▸ SUPPLIED PASSAGE:
From: Jacob Lifshay <programmerjake@gmail.com>
Date: Thu, 6 Oct 2022 01:33:55 +0000 (-0700)
Subject: fix x86 sh[lr]d, *not* sh[lr]q. if you like AT&T form, it's sh[lr]dq.
X-Git-Tag: opf_rfc_ls005_v1~146
X-Git-Url: https://git.libre-soc.org/?a=commitdiff_plain;h=b2c4e1cda8831245c4d1b8a98f34174ab5132c8c;p=libreriscv.git

fix x86 sh[lr]d, *not* sh[lr]q. if you like AT&T form, it's sh[lr]dq.

for an example, see https://gcc.godbolt.org/z/ME4bE7Mdv
---

diff --git a/openpower/sv/biginteger.mdwn b/openpower/sv/biginteger.mdwn
index 5e4a4f770..d4dc5a202 100644
--- a/openpower/sv/biginteger.mdwn
+++ b/openpower/sv/biginteger.mdwn
@@ -28,9 +28,9 @@ Dynamic SIMD ALUs for maximum performance and effectiveness.
 Covered in [[biginteger/analysis]] the summary is that standard `adde`
 is sufficient for SVP64 Vectorisation of big-integer addition (and `subfe`
 for subtraction) but that big-integer shift, multiply and divide require an
-extra 3-in 2-out instructions, similar to Intel's 
-[shlq](https://www.felixcloutier.com/x86/shld)
-and [shrq](https://www.felixcloutier.com/x86/shrd),
+extra 3-in 2-out instructions, similar to Intel's
+[shld](https://www.felixcloutier.com/x86/shld)
+and [shrd](https://www.felixcloutier.com/x86/shrd),
 `mulx` and `divq`, to be efficient.
 The same instruction (`maddedu`) is used in both
 big-divide and big-multiply because 'maddedu''s primary

▸ DATASET EXTRACT:
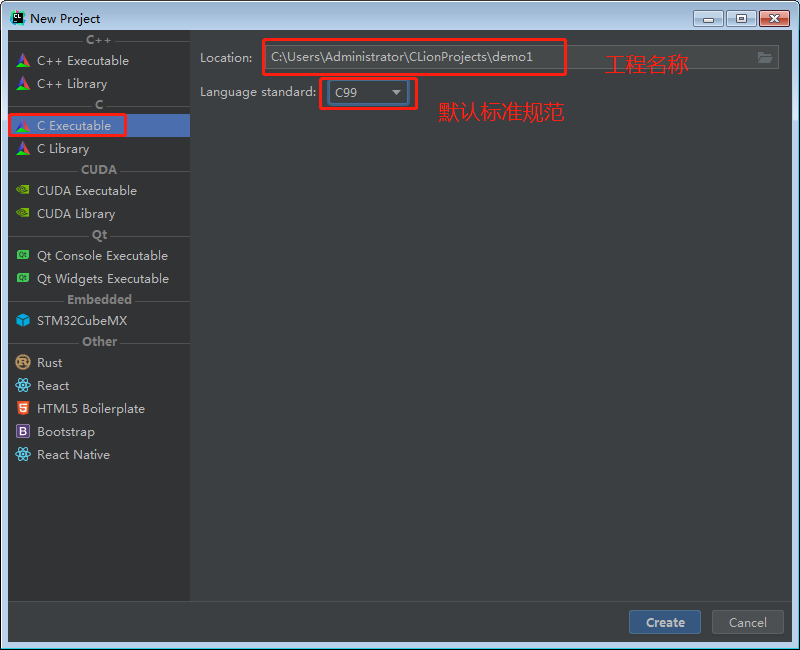Pick Qt Widgets Executable template
The width and height of the screenshot is (800, 650).
click(x=102, y=279)
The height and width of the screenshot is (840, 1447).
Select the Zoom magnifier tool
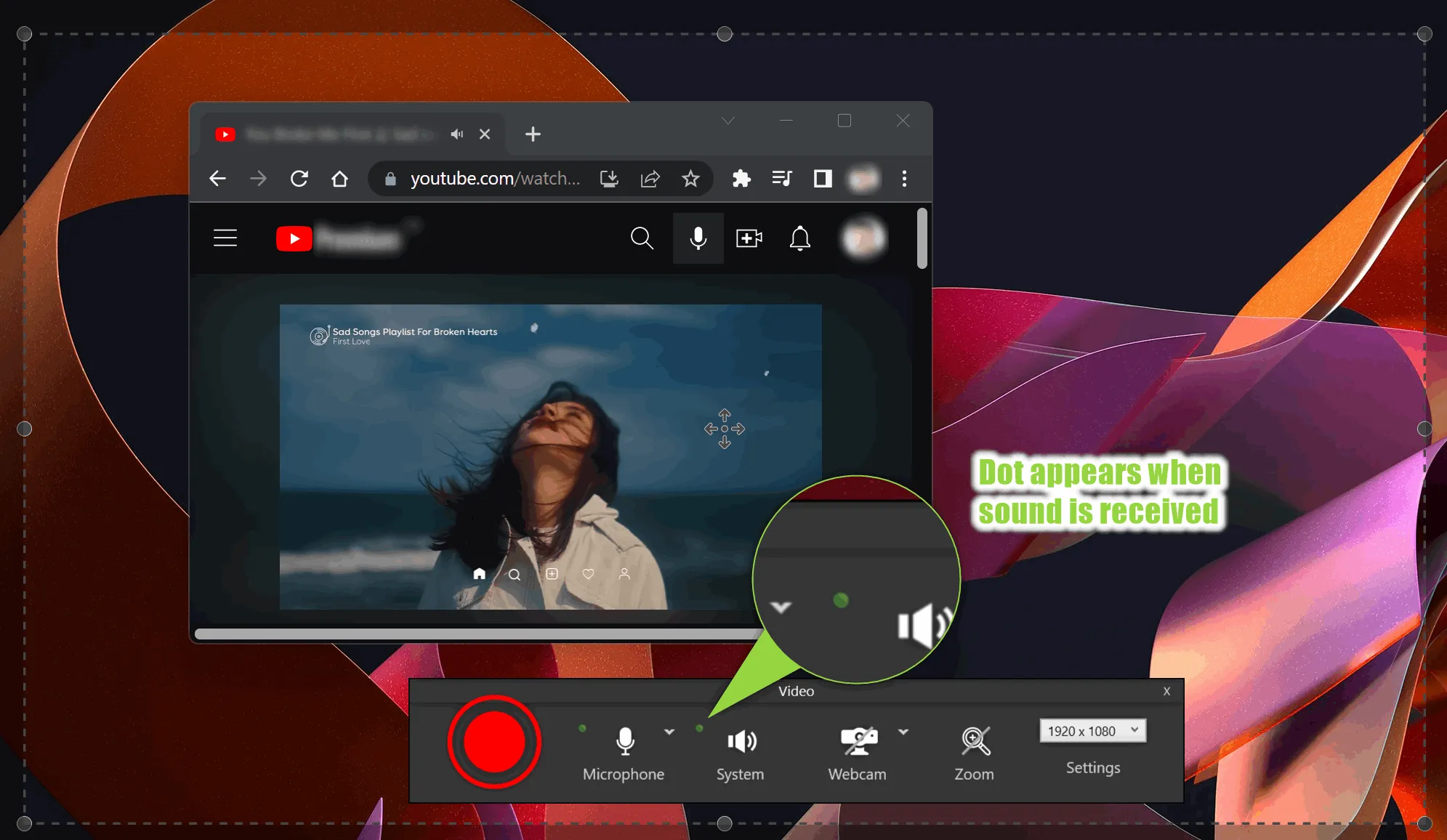[974, 741]
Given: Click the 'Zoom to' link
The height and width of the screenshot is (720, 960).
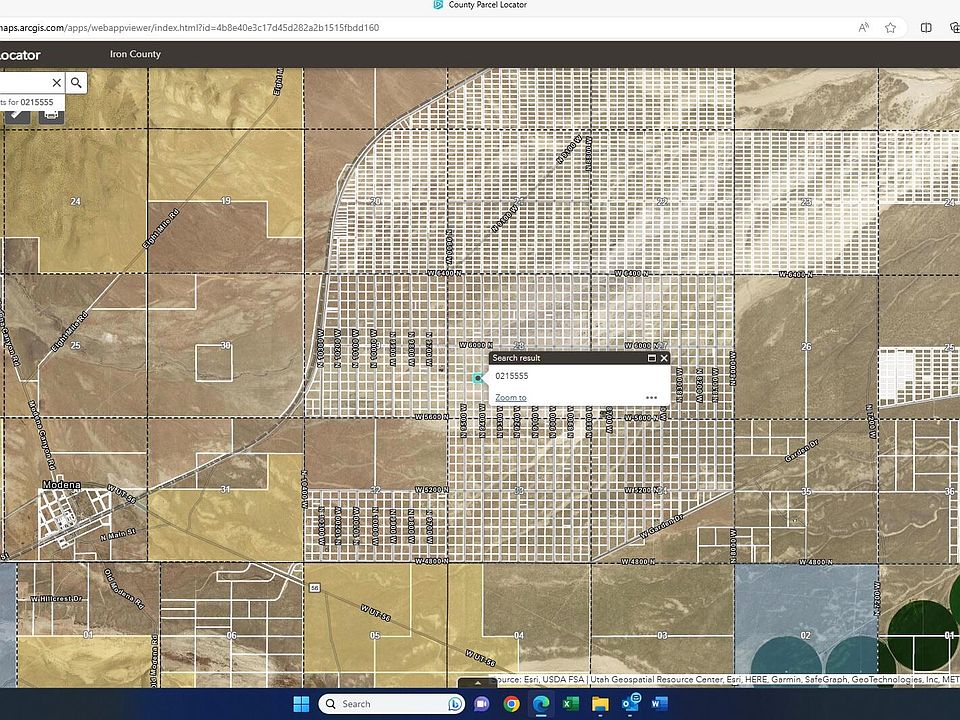Looking at the screenshot, I should tap(510, 397).
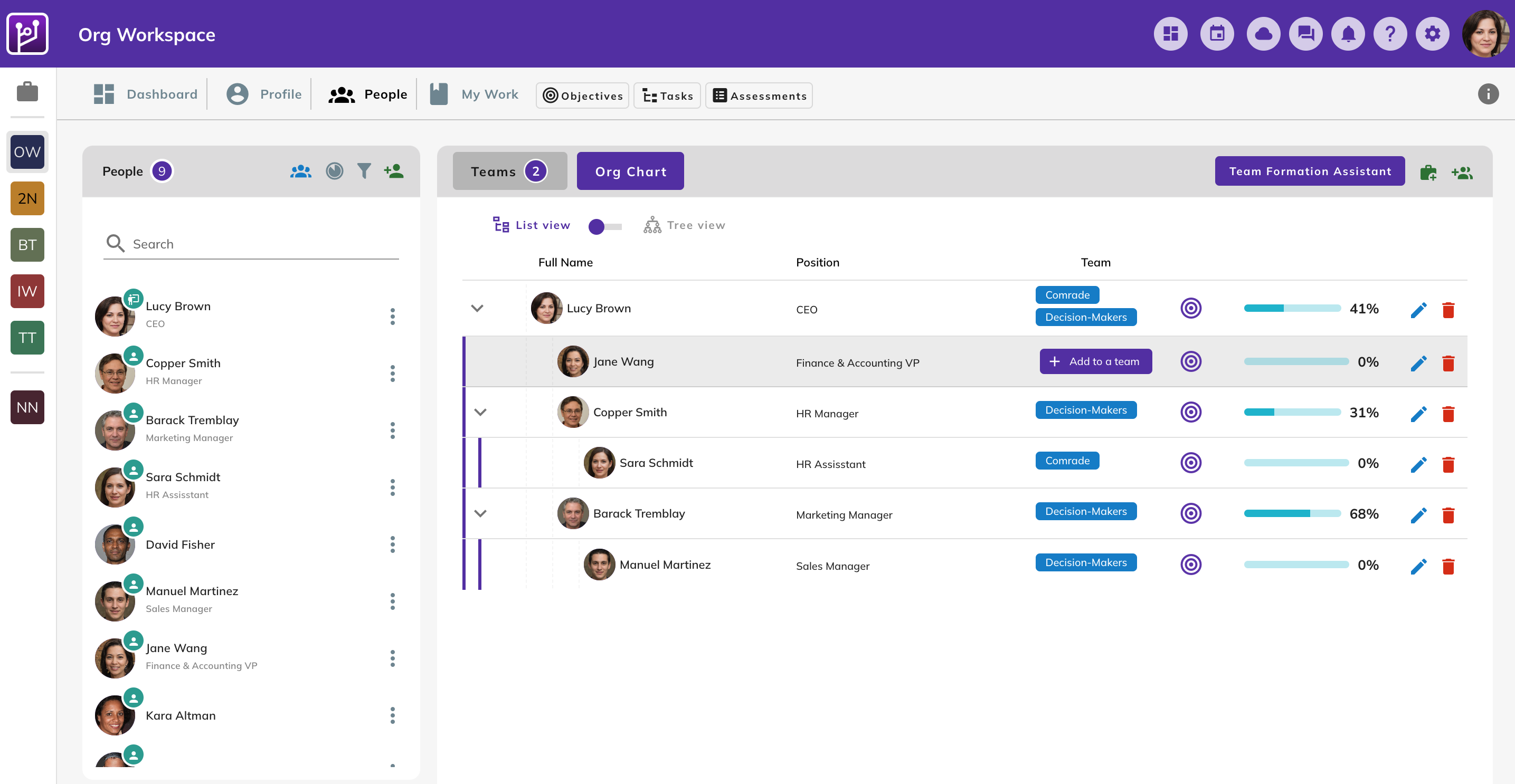
Task: Open the notifications bell icon
Action: [1347, 34]
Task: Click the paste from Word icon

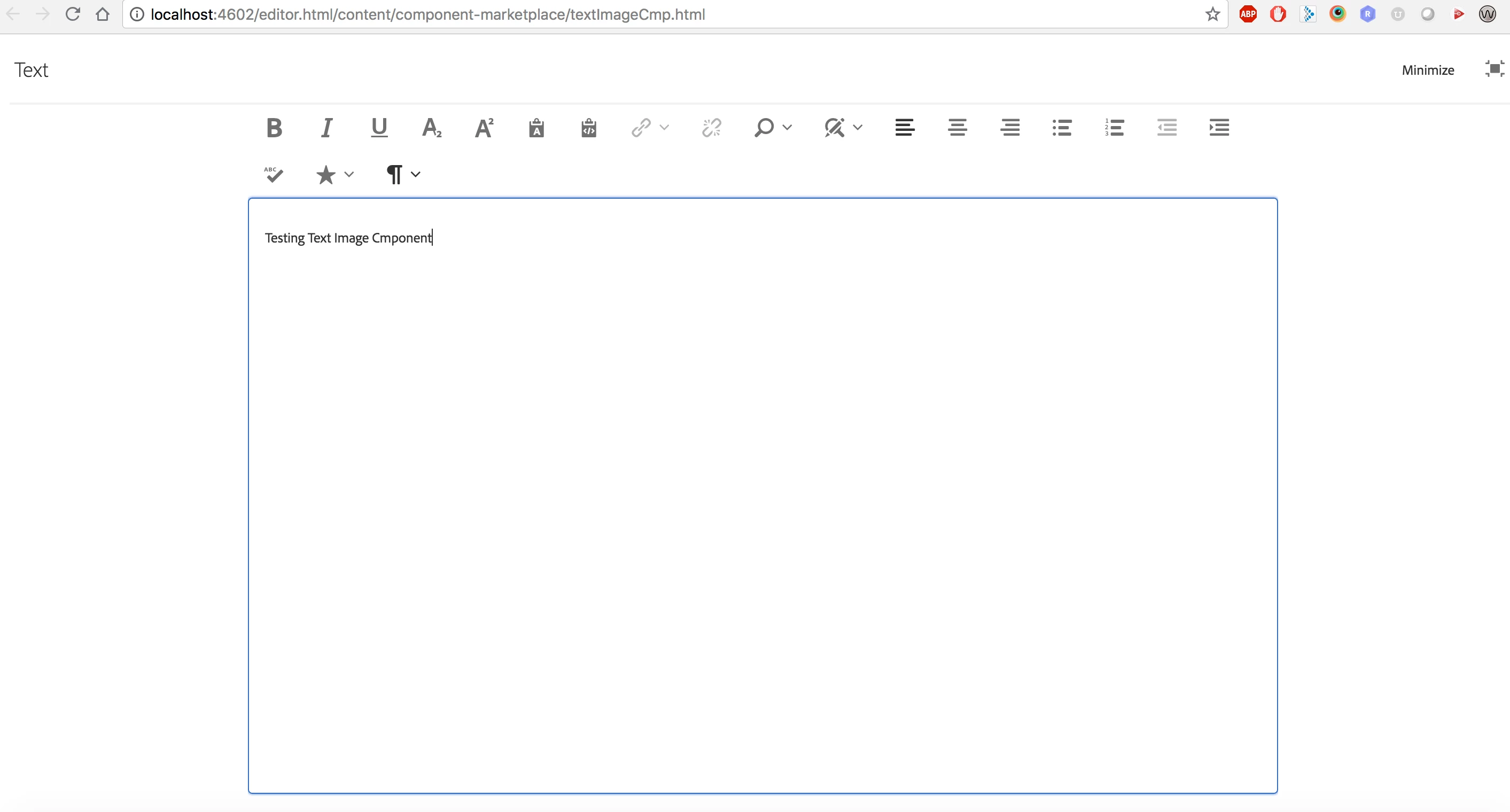Action: click(588, 128)
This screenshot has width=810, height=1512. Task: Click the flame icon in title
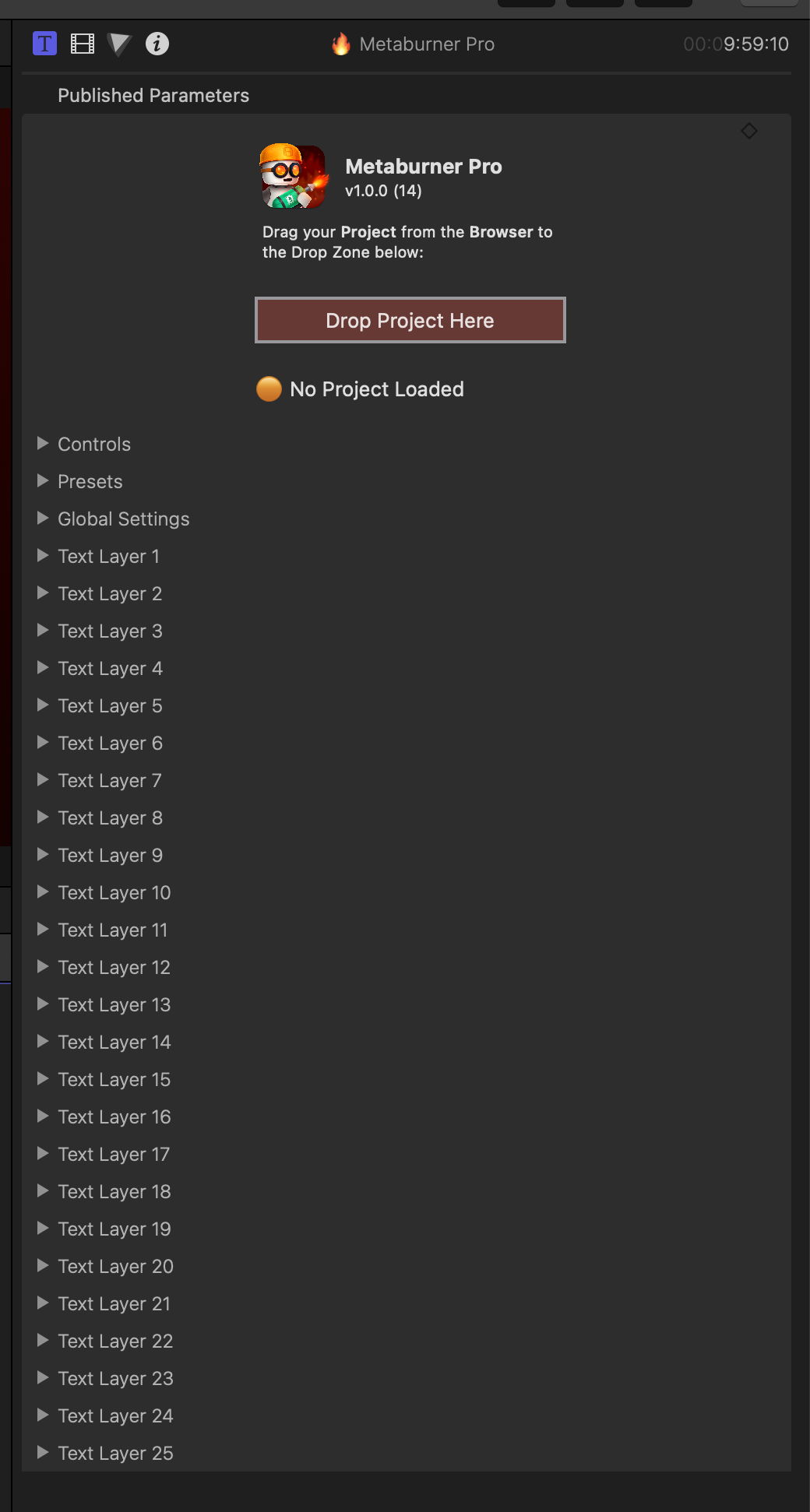click(341, 44)
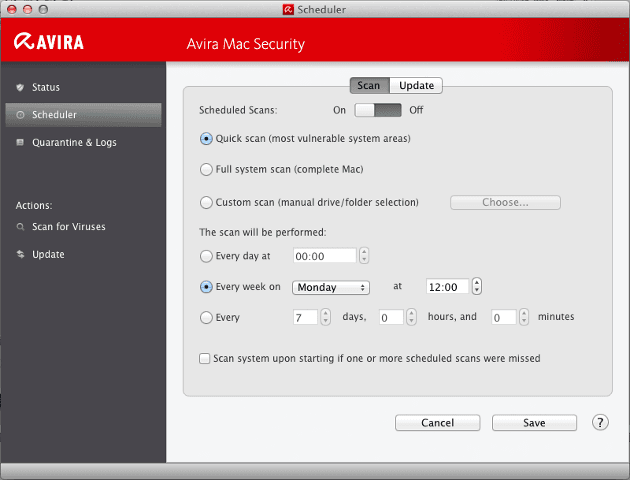Click the stepper beside the days field
630x480 pixels.
(326, 318)
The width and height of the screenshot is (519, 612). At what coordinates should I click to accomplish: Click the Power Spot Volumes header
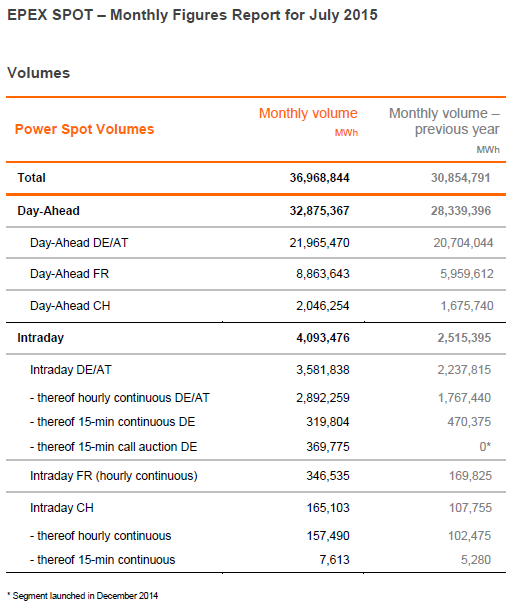[84, 129]
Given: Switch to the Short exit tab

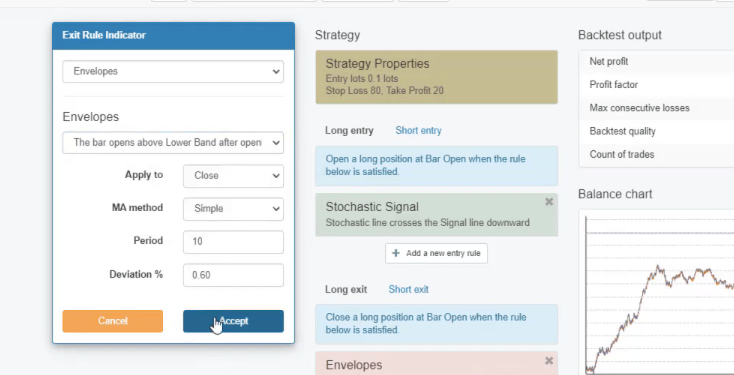Looking at the screenshot, I should coord(408,289).
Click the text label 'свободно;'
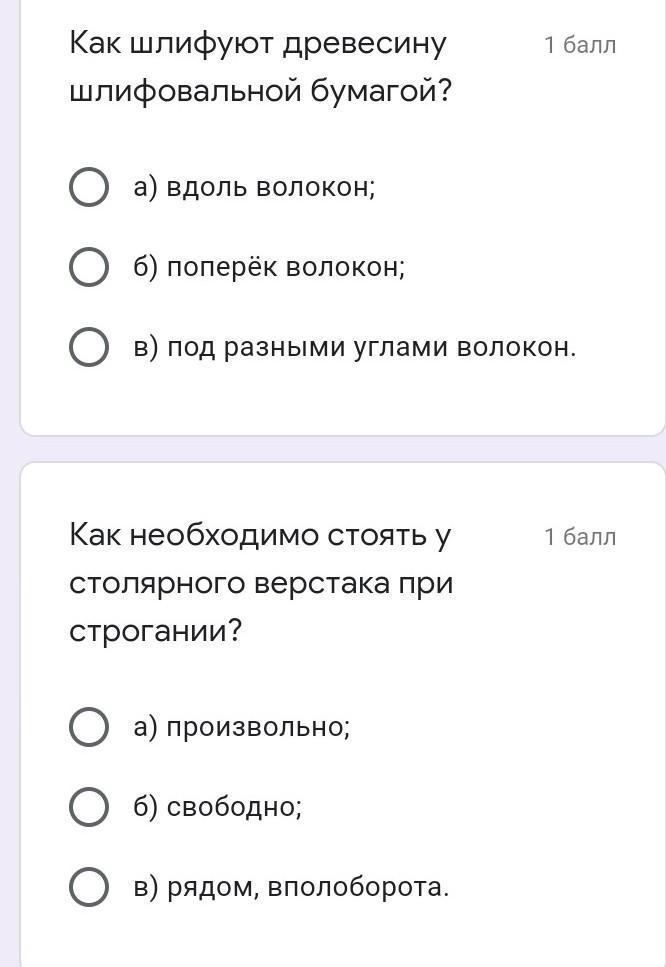 [x=234, y=807]

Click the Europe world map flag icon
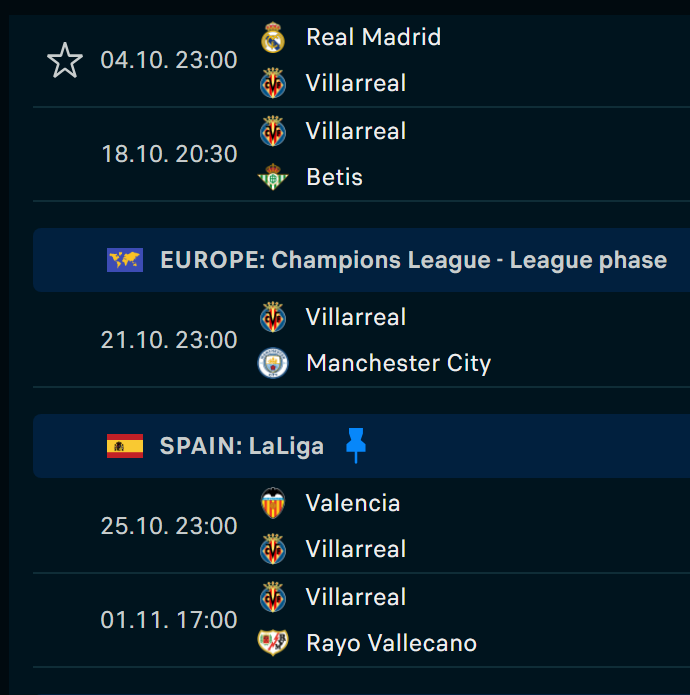click(125, 260)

▸ GOAL: According to the commit, which instruction is used in both big-divide and big-multiply? The rows come from a separate source, not from the commit.

▸ FINISHED EXERCISE: `maddedu`